Short Bytes: After CIA and other intelligence agencies blamed encryption and Snowden for the Paris attacks, the more details after the police investigation are painting a different story. The majority of the communications between the Paris attackers was done using encrypted SMS, the local French media suggests.
It was feared that the authorities of various nations will be quick to take actions and strike encrypted services. Another fake story was circulated that PlayStaion 4’s chatting services were used to plan the attacks. But, as the more details are unfolding after the police investigation, we are witnessing a different story.
As the latest investigations suggest, the majority of the communications between the Paris attackers was done using our vintage SMS – yes, the humble and unencrypted SMS service.
The European media is reporting that the location of a raid conducted on Wednesday morning was traced using a cellphone belonging to one of the attackers. The phone was found in the trash outside the Bataclan concert hall massacre where at least 89 people died.

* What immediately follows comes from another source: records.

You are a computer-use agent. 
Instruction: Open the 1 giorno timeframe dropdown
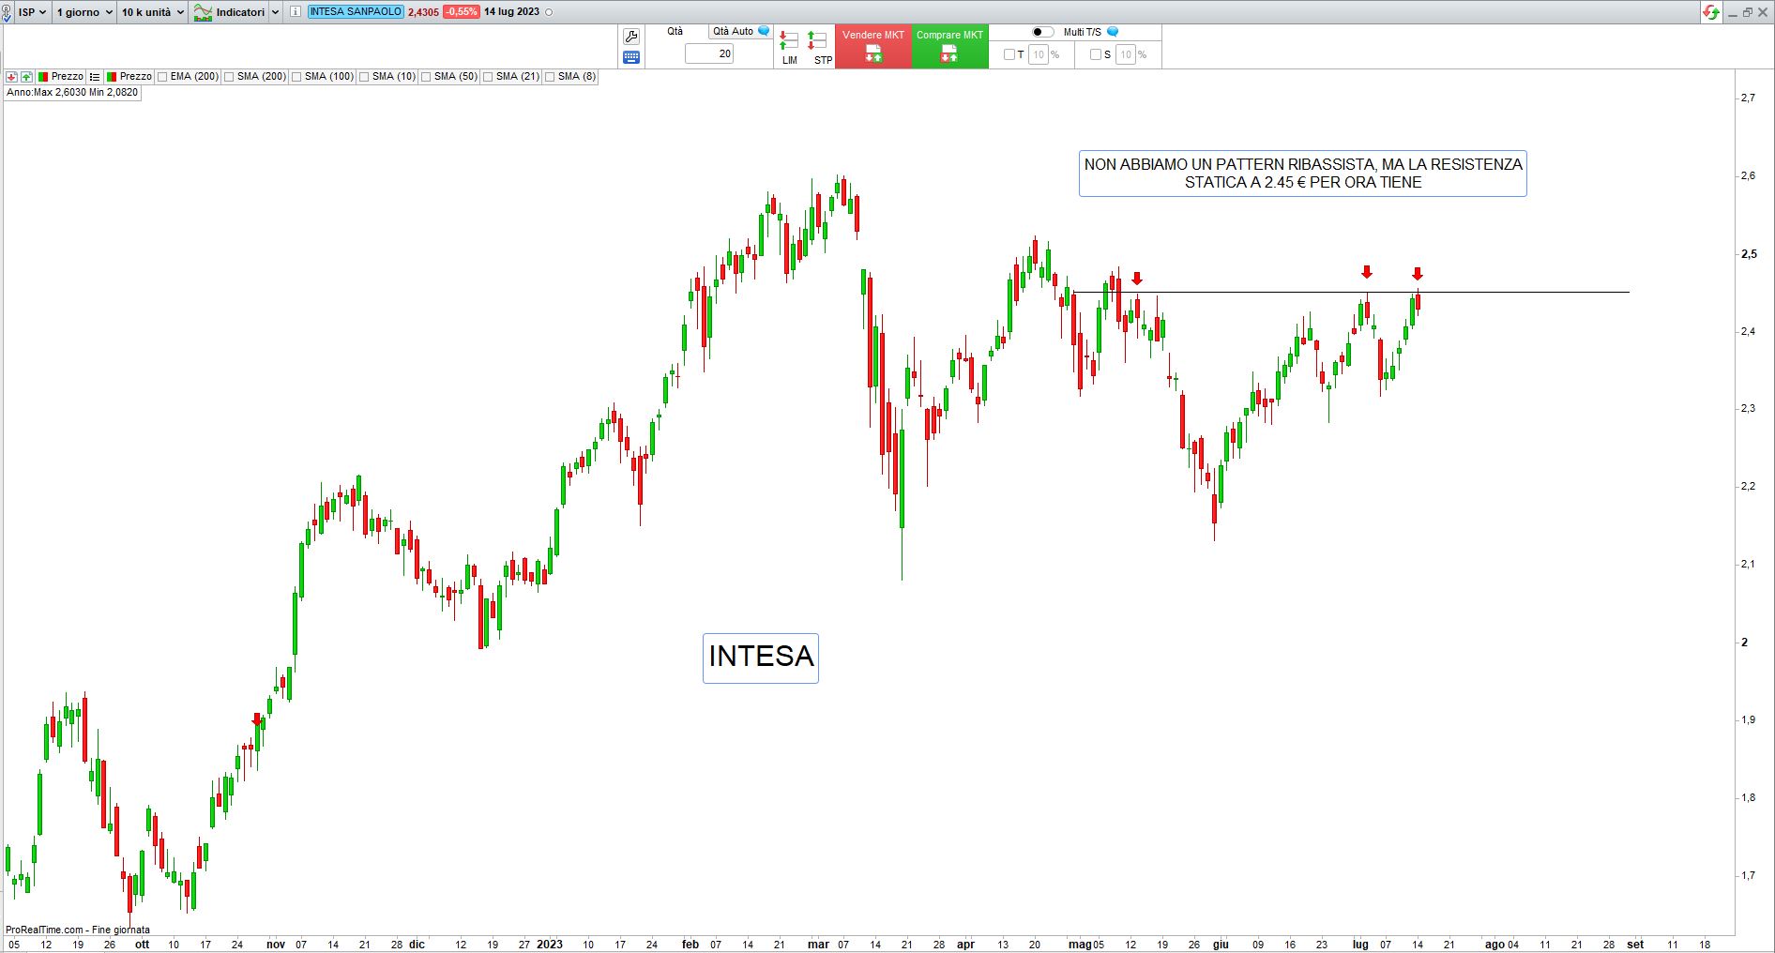click(83, 12)
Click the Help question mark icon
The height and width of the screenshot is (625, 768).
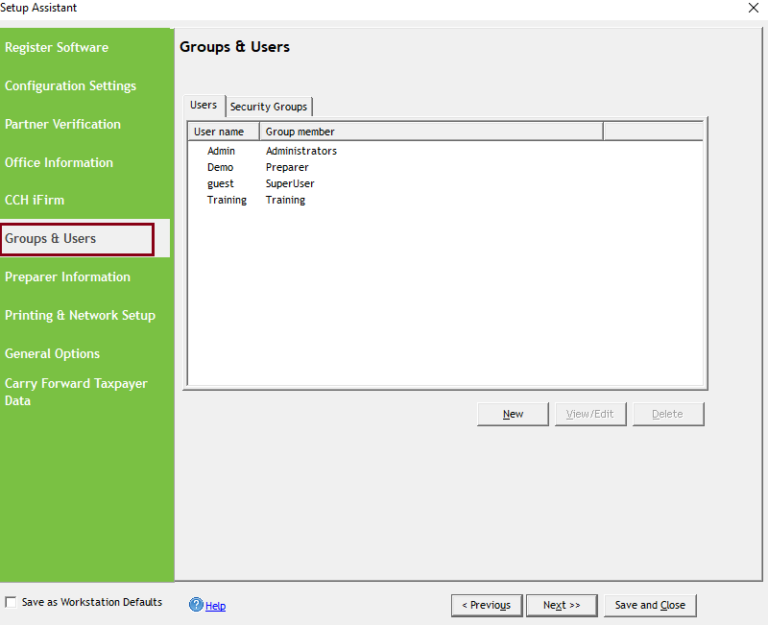[197, 605]
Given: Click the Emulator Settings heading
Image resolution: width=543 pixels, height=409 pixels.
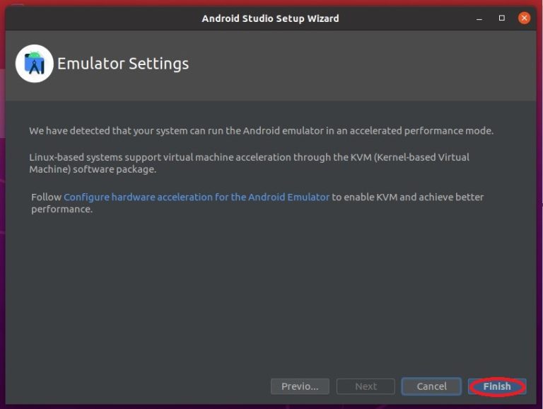Looking at the screenshot, I should click(123, 64).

“Investigators found in this phone a detailed plan of the concert hall and an SMS message saying, according to information from the World, “We left it begins,” sent at 21 h 42,” Le Monde writes.
“It is through this phone that investigators have recovered the track until one of the commandos drop points in Alfortville.”
These proceedings suggest that the mastermind of the Paris attack, Abdelhamid Abaaoud, didn;t use encryption of any from. The Intercept writes that the existing capabilities of authorities was enough, just the way “Abaaoud’s planned operation in Belgium was blown when authorities, who had been closely surveilling his three accomplices, stormed their safe house in the city of Verviers after determining that they were planning a major attack — very much like the one that took place in Paris on Friday.”
It’s distressful to notice that the authorities are using a tragedy to target the need of encryption and push forward more measures of surveillance and attack on the privacy of the common public.